Arnica is an herb with potent healing properties. You can use this plant to make an arnica salve, which is a must-have for your emergency kit. When used properly, arnica salve is a natural alternative to non-steroid anti-inflammatory drugs (NSAIDs) that may have harmful side effects. (Related: Have you heard of wolf’s bane? This pretty yellow plant has many medicinal uses.)
Guidelines for using arnica
Do not use arnica salve on open wounds or for extended periods of time since it may cause irritation. If you are pregnant or breastfeeding, consult a healthcare professional before using arnica.
You may have allergic reactions or hypersensitivity to arnica. If this occurs, stop using arnica-based remedies. People who are allergic or hypersensitive to any plant in the Asteraceae family must avoid using arnica. Other members of this family include dahlias, daisies, dandelions, marigolds, and sunflowers.
Arnica is a powerful anti-inflammatory. The plant can be used to make a healing compress, salve, or tincture that can stimulate blood flow. Arnica can also help alleviate swelling, heal bruises and hematomas, and reduce pain.

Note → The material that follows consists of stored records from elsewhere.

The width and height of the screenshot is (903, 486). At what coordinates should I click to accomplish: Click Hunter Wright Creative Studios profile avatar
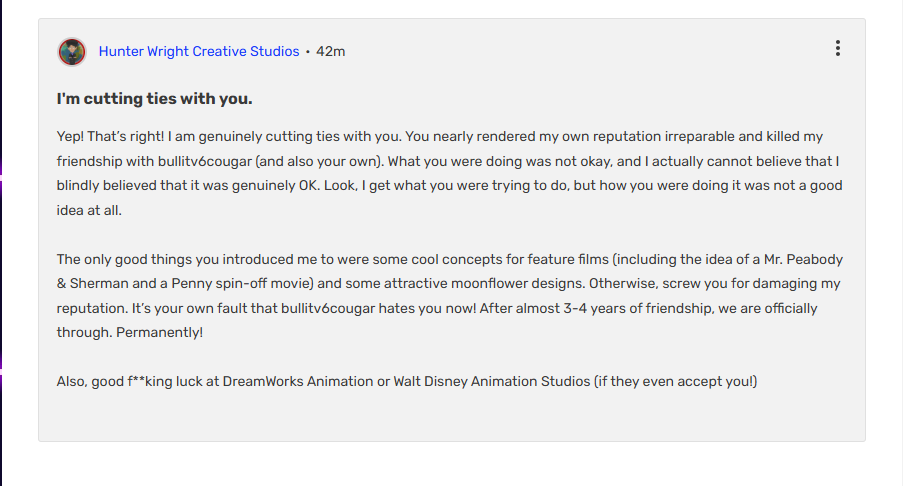(72, 52)
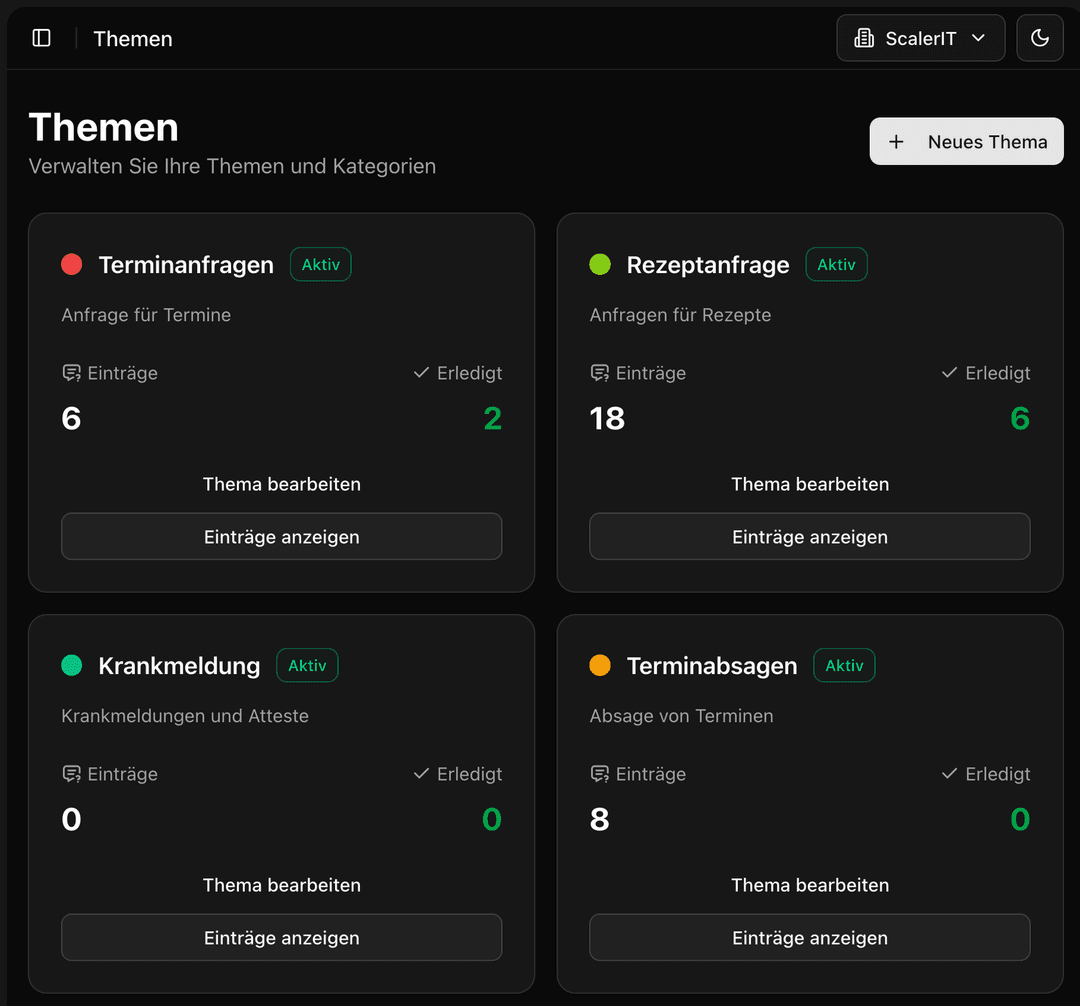Click the red Terminanfragen color dot
This screenshot has width=1080, height=1006.
71,265
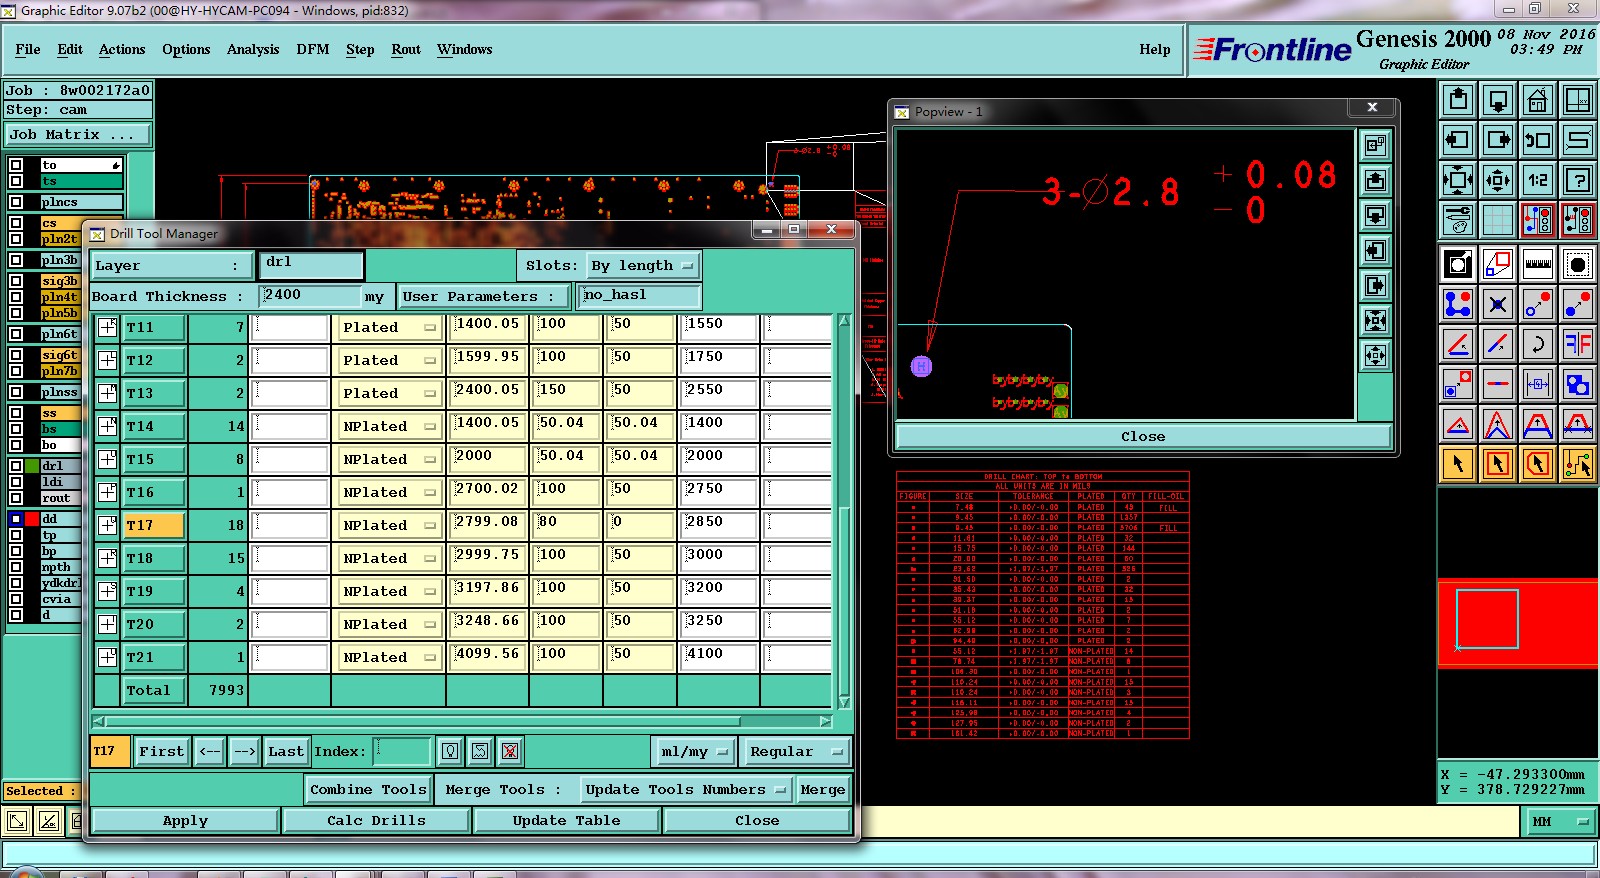Screen dimensions: 1600x878
Task: Click the red color swatch for layer dd
Action: point(32,519)
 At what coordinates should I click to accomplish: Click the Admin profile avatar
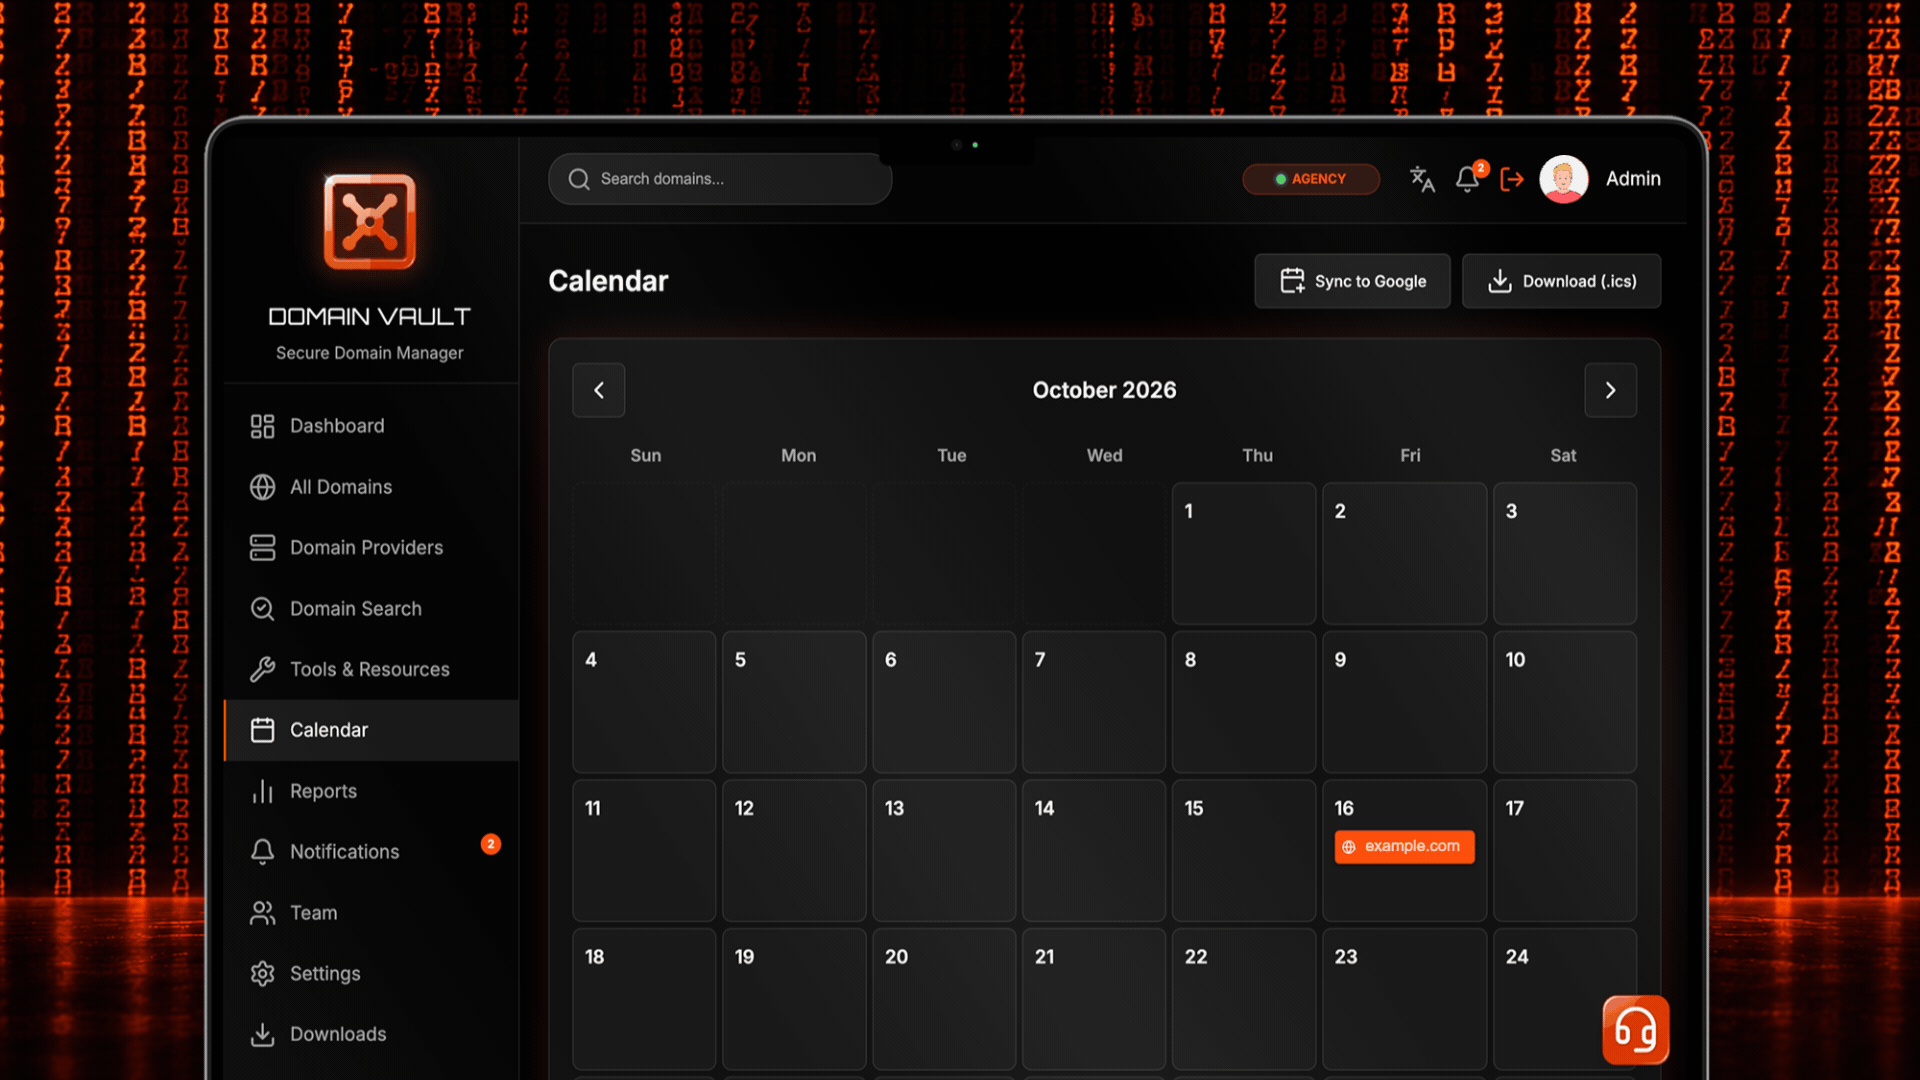click(1564, 179)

The herb can also increase the rate of tissue regeneration. Arnica salve can address carpal tunnel syndrome (CTS), osteoarthritis, and other issues linked to muscle and joint pain. Arnica can also be used as a remedy for bug bites and other minor injuries where the skin is not broken.
How to make DIY arnica salve
You can make an herbal salve once you have dried arnica blossoms. Start by making arnica-infused oil.
Arnica-infused oil recipe
- 1 cup dried arnica flowers
- Olive oil (Or other carrier oils like almond oil or fractionated coconut oil)
- Vitamin E oil (optional)
- Put the dried arnica flowers in a pint-size Mason jar.
- Cover the flowers with a carrier oil. The flowers must be fully submerged before you proceed.
- Close the jar and place it in a warm cupboard away from direct sunlight. Shake the jar several times a day.
- After four to six weeks, strain the contents of the jar to get the arnica-infused oil. Squeeze the flowers using a potato ricer or a cheesecloth, to get as much of the oil as possible.
- This step is optional, but you can add ¼ teaspoon of vitamin E per pint of oil. Vitamin E oil is good for your skin.
- Label and date the jar, unless you are making the arnica salve once the infused oil is done.
Arnica-infused oil will last for three years if you keep it away from light and heat.
Arnica salve recipe
- 3 1/2 tablespoons arnica-infused oil
- 2 teaspoons beeswax (8 g)
- Make a double boiler using a heat-safe glass measuring cup and a deep saucepan. Pour some water in the pan, then place the measuring cup inside the pan. Don’t add too much water so it doesn’t spill when the water starts boiling.
- Add the arnica-infused oil and beeswax to the glass measuring cup. Simmer the water in the pan until the beeswax has completely melted.
- Remove the measuring cup from the pan. Stir the mixture as it cools to prevent separation.
- Spoon the mixture into a salve tin. Alternatively, you can use a smaller jar.
Use this arnica salve to relieve aching joints, bruises, sore muscles, sprains, strains, and swelling.
As long as you do your research on medicinal plants, you will have access to natural remedies for minor aches and pains even after SHTF.